Polynomial Regression
Polynomial Regression is a supervised machine learning algorithm used when the relationship between input and output variables is nonlinear.
In Simple Linear Regression:
Data follows a straight line
But in many real-world problems:
Data follows a curve
Polynomial Regression helps model such curved relationships.
Real-Life Example
Suppose we want to predict:
-
Salary based on experience
-
Plant growth based on temperature
-
Sales based on advertisement spending
Sometimes the output does not increase in a straight-line pattern.
Example Dataset
| Experience | Salary |
|---|---|
| 1 | 15 |
| 2 | 20 |
| 3 | 28 |
| 4 | 40 |
| 5 | 60 |
If we plot this data:
-
The relationship appears curved
-
A straight line cannot fit properly
Why Polynomial Regression is Needed
Linear Regression works well only when:
Input and output have a linear relationship
But real-world data often contains:
-
Curves
-
Nonlinear trends
-
Complex patterns
Polynomial Regression converts linear models into nonlinear models by adding powers of input variables.
Polynomial Regression Equation
Degree 2 Polynomial
y = b0 + b1x + b2x²
Degree 3 Polynomial
y = b0 + b1x + b2x² + b3x³
Where:
-
y → Predicted output
-
x → Input feature
-
b0 → Intercept
-
b1, b2, b3 → Coefficients
Understanding Polynomial Features
Suppose:
x = 2
Then:
x² = 4
x³ = 8
These additional powers help the model capture curved relationships.
Mathematical Example
Suppose the model equation is:
y = 2 + 3x + x²
Predict output for:
x = 4
Substitute values:
y = 2 + 3(4) + (4²)
Calculate:
3(4) = 12
4² = 16
Final value:
y = 2 + 12 + 16
y = 30
Visual Difference
Linear Regression
Straight Line
Polynomial Regression
Curved Line
Practical Example Using Python
Step 1: Import Libraries
import numpy as np
import pandas as pd
import matplotlib.pyplot as plt
from sklearn.linear_model import LinearRegression
from sklearn.preprocessing import PolynomialFeatures
Step 2: Create Dataset
data = {
"Experience": [1, 2, 3, 4, 5],
"Salary": [15, 20, 28, 40, 60]
}
df = pd.DataFrame(data)
print(df)
Step 3: Define Features and Target
X = df[["Experience"]]
y = df["Salary"]
Step 4: Convert to Polynomial Features
poly = PolynomialFeatures(degree=2)
X_poly = poly.fit_transform(X)
This creates:
x and x² features
Step 5: Train Model
model = LinearRegression()
model.fit(X_poly, y)
Step 6: Predict New Value
Predict salary for:
Experience = 6
prediction = model.predict(poly.transform([[6]]))
print(prediction)
Expected Output
[80.]
Step 7: Visualize Polynomial Curve
plt.scatter(df["Experience"], df["Salary"])
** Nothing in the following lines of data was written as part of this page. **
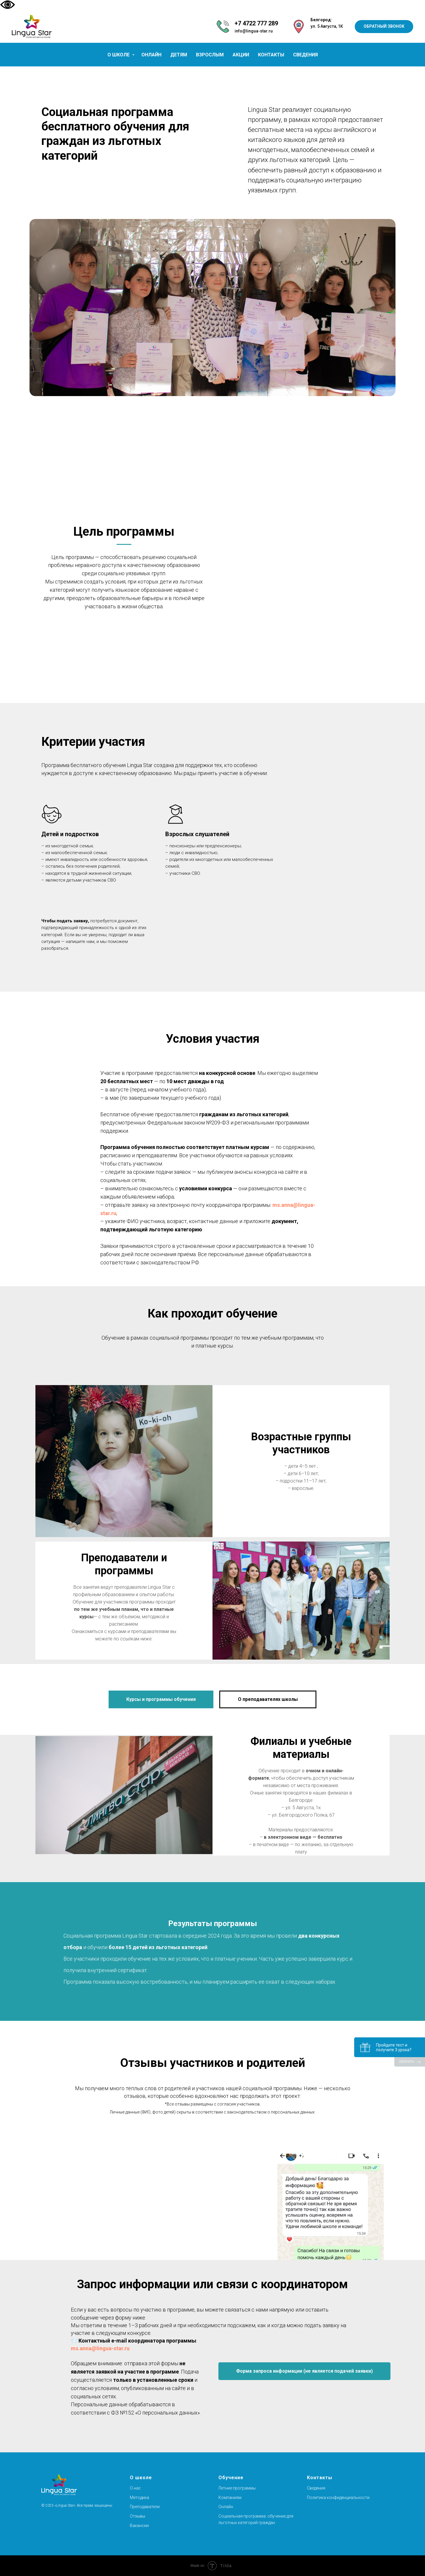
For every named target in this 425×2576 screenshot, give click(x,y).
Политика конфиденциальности (338, 2497)
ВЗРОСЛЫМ (210, 55)
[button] (384, 26)
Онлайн (225, 2506)
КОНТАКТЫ (271, 55)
x_range = np.linspace(1, 5, 100).reshape(-1,1)
plt.plot(
x_range,
model.predict(poly.transform(x_range)),
color="red"
)
plt.xlabel("Experience")
plt.ylabel("Salary")
plt.title("Polynomial Regression")
plt.show()
Understanding the Graph
-
Blue dots → Actual data points
-
Red curve → Polynomial regression curve
The curve fits nonlinear data better than a straight line.
Degree of Polynomial
| Degree | Shape |
|---|---|
| 1 | Straight line |
| 2 | Simple curve |
| 3 | More complex curve |
| Higher Degree | More flexible curve |
Important Point
Higher degree:
-
Increases flexibility
-
May cause overfitting
Choosing the correct degree is important.
Advantages
-
Handles nonlinear data
-
Better curve fitting
-
Improves prediction accuracy
-
Easy extension of Linear Regression
Limitations
-
Higher degree may overfit
-
Sensitive to outliers
-
Complex interpretation
Real-World Applications
| Application | Usage |
|---|---|
| Salary Prediction | Experience vs Salary |
| Stock Market Analysis | Trend prediction |
| Sales Forecasting | Nonlinear sales patterns |
| Biology | Growth curve analysis |
Important Interview Points
1. Polynomial Regression models nonlinear relationships.
2. Polynomial features add powers of input variables.
3. Degree controls curve complexity.
4. Higher polynomial degree may cause overfitting.
5. Polynomial Regression is built on Linear Regression.
Summary
Polynomial Regression is a supervised learning algorithm used to model nonlinear relationships between input and output variables. It extends Linear Regression by adding polynomial features, allowing the model to fit curved data patterns more effectively.